§ **GOAL OF THE EXERCISE**:
Reproduce the closing part of the entries exactly: the line with "Instruction: Click the" and all lines after it, ending with the last line, and nothing else.

════════════════

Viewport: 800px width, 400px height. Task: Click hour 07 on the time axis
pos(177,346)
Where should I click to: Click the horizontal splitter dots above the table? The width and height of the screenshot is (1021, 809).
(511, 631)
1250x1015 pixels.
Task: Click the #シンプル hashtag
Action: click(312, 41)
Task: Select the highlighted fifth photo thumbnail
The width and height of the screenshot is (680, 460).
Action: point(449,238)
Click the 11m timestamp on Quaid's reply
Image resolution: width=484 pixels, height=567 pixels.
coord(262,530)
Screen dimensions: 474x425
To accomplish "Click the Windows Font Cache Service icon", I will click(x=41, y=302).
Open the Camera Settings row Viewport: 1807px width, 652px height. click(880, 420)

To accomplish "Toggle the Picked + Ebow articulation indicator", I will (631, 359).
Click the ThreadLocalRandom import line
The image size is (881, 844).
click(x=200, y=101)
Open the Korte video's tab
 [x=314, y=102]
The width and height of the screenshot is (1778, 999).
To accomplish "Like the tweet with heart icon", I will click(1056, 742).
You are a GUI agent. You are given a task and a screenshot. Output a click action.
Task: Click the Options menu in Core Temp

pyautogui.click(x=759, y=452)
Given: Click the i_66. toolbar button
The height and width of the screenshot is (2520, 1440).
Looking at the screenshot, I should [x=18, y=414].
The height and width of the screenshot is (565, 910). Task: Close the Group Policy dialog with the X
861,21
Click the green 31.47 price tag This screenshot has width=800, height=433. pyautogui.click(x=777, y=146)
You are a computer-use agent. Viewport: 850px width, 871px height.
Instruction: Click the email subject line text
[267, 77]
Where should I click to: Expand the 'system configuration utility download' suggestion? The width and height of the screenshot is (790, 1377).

════════════════

§ **SOLVED PROBLEM**:
Instruction: Click the email subject line text
[267, 77]
Where should I click to: Expand the 'system configuration utility download' suggestion? The width and height of the screenshot is (790, 1377).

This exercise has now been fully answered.